December 9, 2009

What Comes After Postmodern?

I was curious the other day about what comes after postmodern, since that’s where we are.

Dr. Alan Kirby, Oxford, U.K., has an interesting take on this. The gist of it ~ if philosophical ideas can and should be broken down into “gists” ~ is that postmodernism is followed by what he terms as “pseudo-modern.” He says, “Postmodernism conceived of contemporary culture as a spectacle before which the individual sat powerless, and within which questions of the real were problematised. It therefore emphasised the television or the cinema screen. Its successor, which I will call pseudo-modernism, makes the individual’s action the necessary condition of the cultural product.” In other words, the reader/viewer/audience is an integral contributor to the “text.”

Examples of this include television programs having viewers text on their cell phones to select favorites or Tivo or being able to comment or add to news via email or comments. A major one is the internet. Texts or entertainment used to be a fixed thing. You read or viewed from beginning to end. But now with the internet the viewer selects what they want to see, essentially creating their own un-repeatable narrative with every click. In that way, it’s like performance art, only the narrative is selected by the viewer from fluid possibilities, rather than the creator. But, like performance art, it’s ephemeral and ever-changing.

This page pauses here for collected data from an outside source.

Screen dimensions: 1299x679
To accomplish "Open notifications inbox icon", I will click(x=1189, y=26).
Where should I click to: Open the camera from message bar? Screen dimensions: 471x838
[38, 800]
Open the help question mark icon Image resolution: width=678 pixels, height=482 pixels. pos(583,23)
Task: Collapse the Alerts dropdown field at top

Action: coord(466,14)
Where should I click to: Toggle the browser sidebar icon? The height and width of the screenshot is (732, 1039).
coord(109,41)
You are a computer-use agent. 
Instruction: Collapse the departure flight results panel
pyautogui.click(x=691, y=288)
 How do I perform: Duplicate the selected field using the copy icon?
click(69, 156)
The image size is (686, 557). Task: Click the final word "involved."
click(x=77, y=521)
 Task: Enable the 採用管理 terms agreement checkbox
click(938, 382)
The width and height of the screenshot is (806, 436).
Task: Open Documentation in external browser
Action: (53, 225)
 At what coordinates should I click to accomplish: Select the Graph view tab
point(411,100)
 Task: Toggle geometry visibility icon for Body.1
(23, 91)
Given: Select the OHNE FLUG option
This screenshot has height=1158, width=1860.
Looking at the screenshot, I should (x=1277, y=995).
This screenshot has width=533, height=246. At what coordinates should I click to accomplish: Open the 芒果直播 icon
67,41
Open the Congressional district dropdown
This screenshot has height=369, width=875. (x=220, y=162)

Kirby goes on to say that this creates people who are technologically savy but paradoxically helpless: “This technologised cluelessness is utterly contemporary: the pseudo-modernist communicates constantly with the other side of the planet, yet needs to be told to eat vegetables to be healthy, a fact self-evident in the Bronze Age. He or she can direct the course of national television programmes, but does not know how to make him or herself something to eat – a characteristic fusion of the childish and the advanced, the powerful and the helpless.” And, finally, “You are the text, there is no-one else, no ‘author’; there is nowhere else, no other time or place. You are free: you are the text: the text is superseded.”

What I was thinking as I read this is that “kids these days” have never been without the internet. Their conception of the world is totally different than mine in this respect. What also strikes me is, if you believe like I do, that a novel or other text is as close as you can get to another person’s consciousness, then our consciousnesses are getting closer together, melding in a way that they never have before. It’s not that we’re developing a mindless hive-mind but that the potential for understanding and connection is that much greater, and to people not just next door but around the globe. With the “author” actively creating text and the “reader” actively responding and shaping text as well, we’re creating a communal consciousness.

I take this as a very positive and hopeful thing.

What I’m Reading Today: Joy Williams’s Taking Care. I love her work stylistically, though I can’t help feeling sorry for the children who are collateral damage in her stories.